[Stored records]
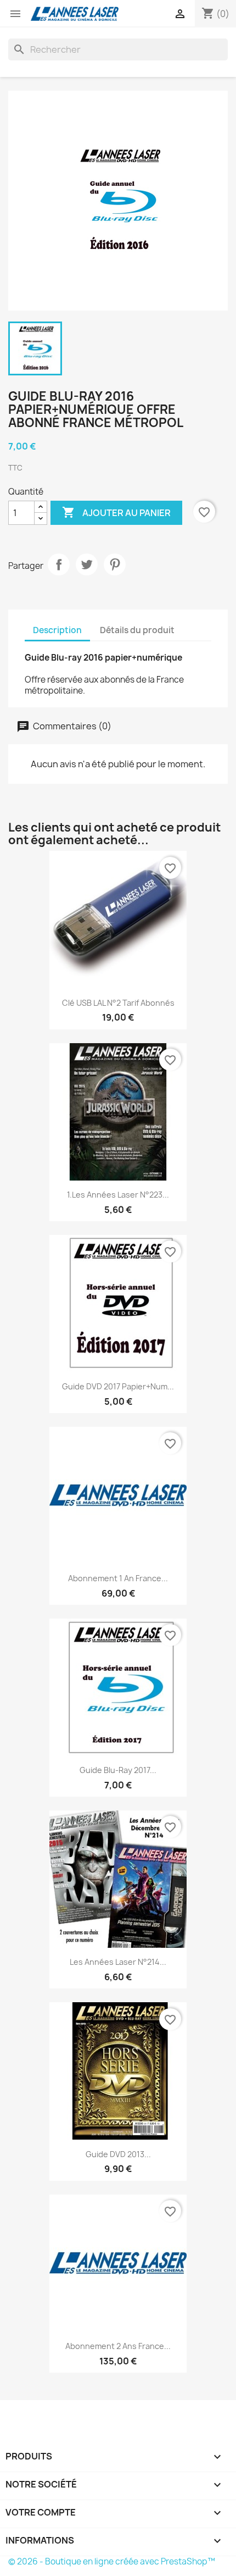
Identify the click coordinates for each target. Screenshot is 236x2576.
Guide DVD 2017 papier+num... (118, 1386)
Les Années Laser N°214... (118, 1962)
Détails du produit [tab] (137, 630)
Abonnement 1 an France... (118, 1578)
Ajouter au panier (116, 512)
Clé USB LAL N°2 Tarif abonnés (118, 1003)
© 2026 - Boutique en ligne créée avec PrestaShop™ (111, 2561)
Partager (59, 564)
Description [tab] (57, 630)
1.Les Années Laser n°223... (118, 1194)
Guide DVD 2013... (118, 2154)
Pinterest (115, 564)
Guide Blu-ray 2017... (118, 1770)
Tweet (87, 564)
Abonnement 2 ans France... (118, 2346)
...
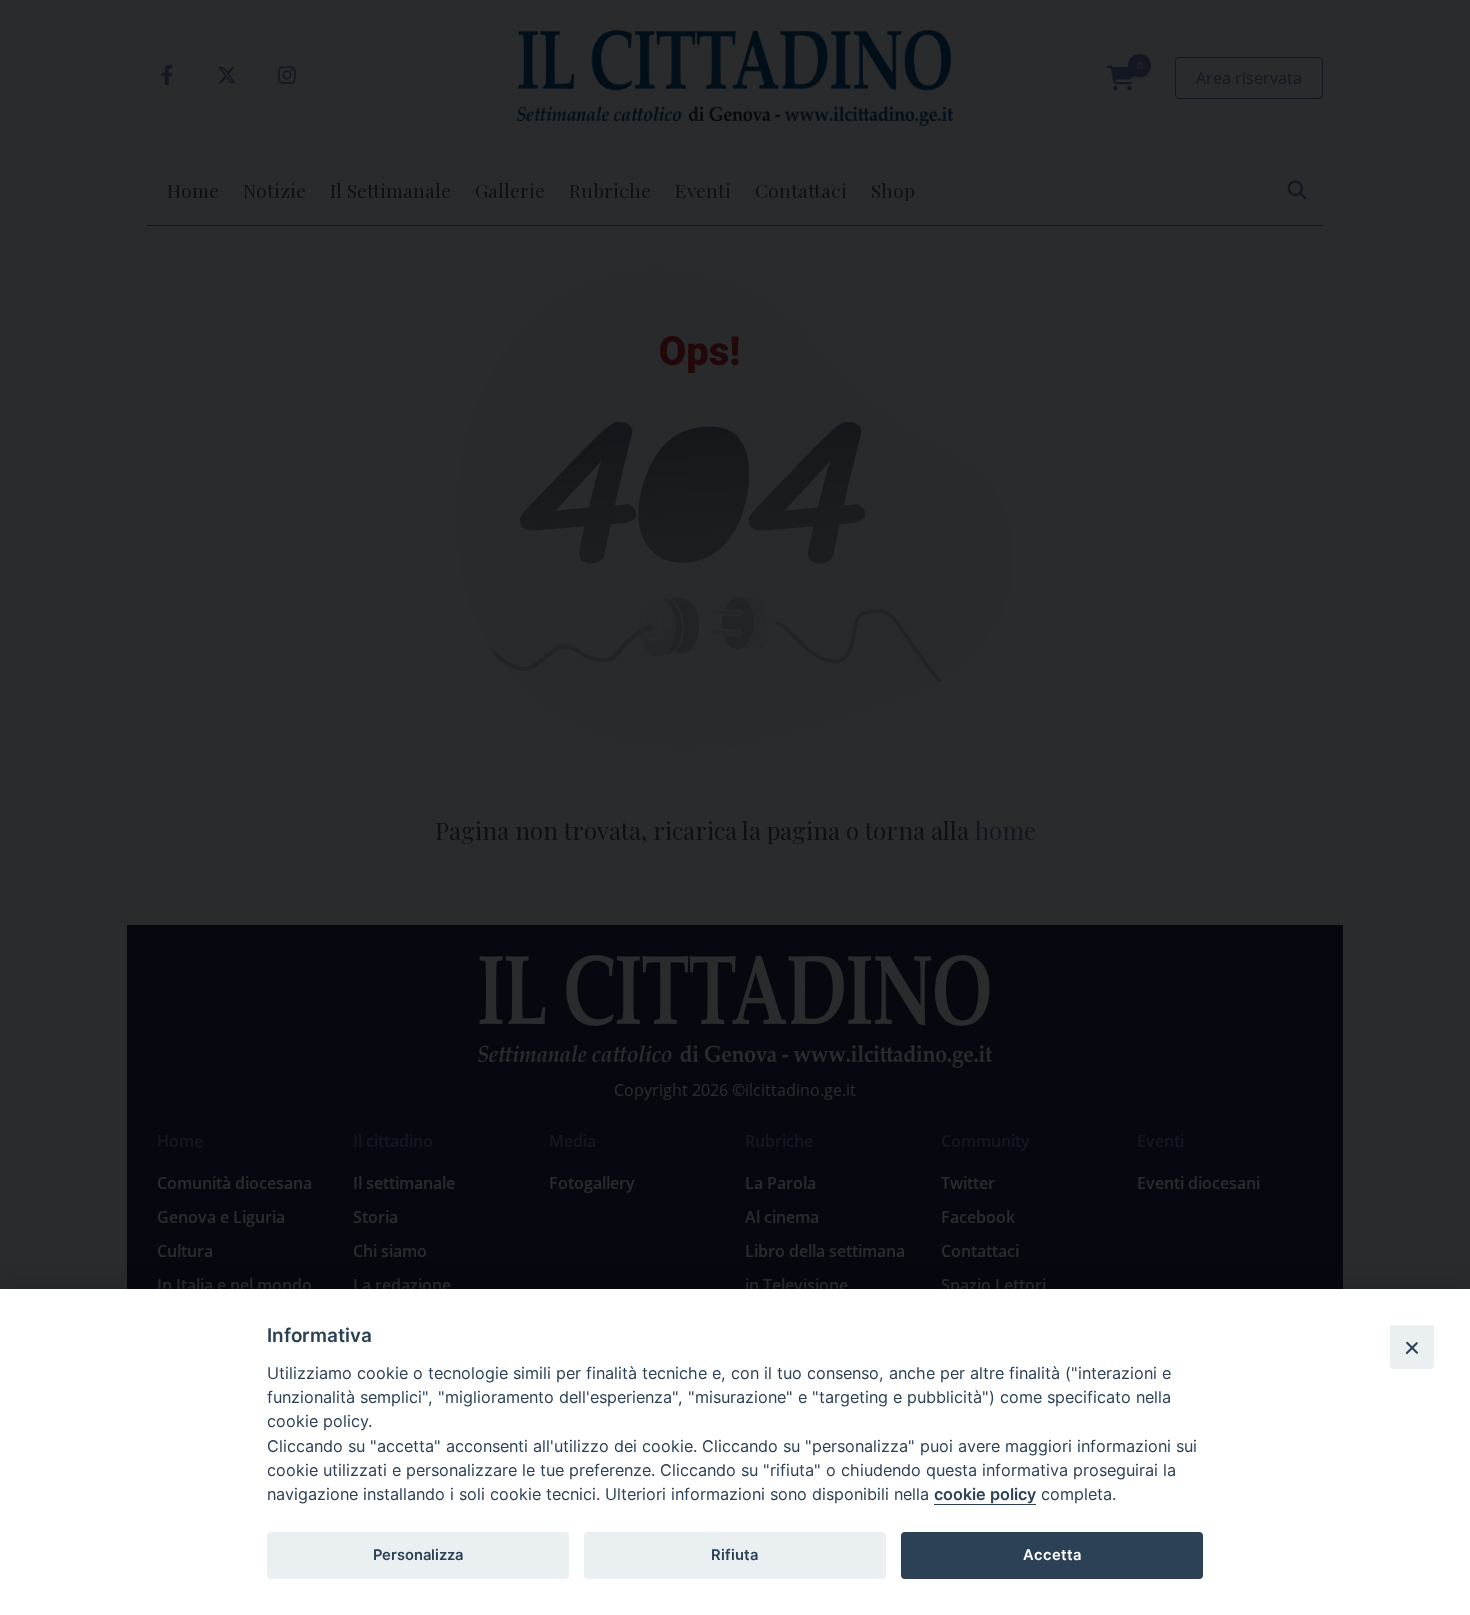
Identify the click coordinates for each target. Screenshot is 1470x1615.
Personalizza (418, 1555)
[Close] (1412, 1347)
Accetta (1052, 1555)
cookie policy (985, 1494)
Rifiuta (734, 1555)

- _Exercise details_
The output should be exactly the lines above from the line containing "Les Années Laser N°214... (118, 1962)" to the line containing "Abonnement 2 ans France... (118, 2346)", inclusive, with no other lines.

- _Output of the exercise_
Les Années Laser N°214... (118, 1962)
Détails du produit [tab] (137, 630)
Abonnement 1 an France... (118, 1578)
Ajouter au panier (116, 512)
Clé USB LAL N°2 Tarif abonnés (118, 1003)
© 2026 - Boutique en ligne créée avec PrestaShop™ (111, 2561)
Partager (59, 564)
Description [tab] (57, 630)
1.Les Années Laser n°223... (118, 1194)
Guide DVD 2013... (118, 2154)
Pinterest (115, 564)
Guide Blu-ray 2017... (118, 1770)
Tweet (87, 564)
Abonnement 2 ans France... (118, 2346)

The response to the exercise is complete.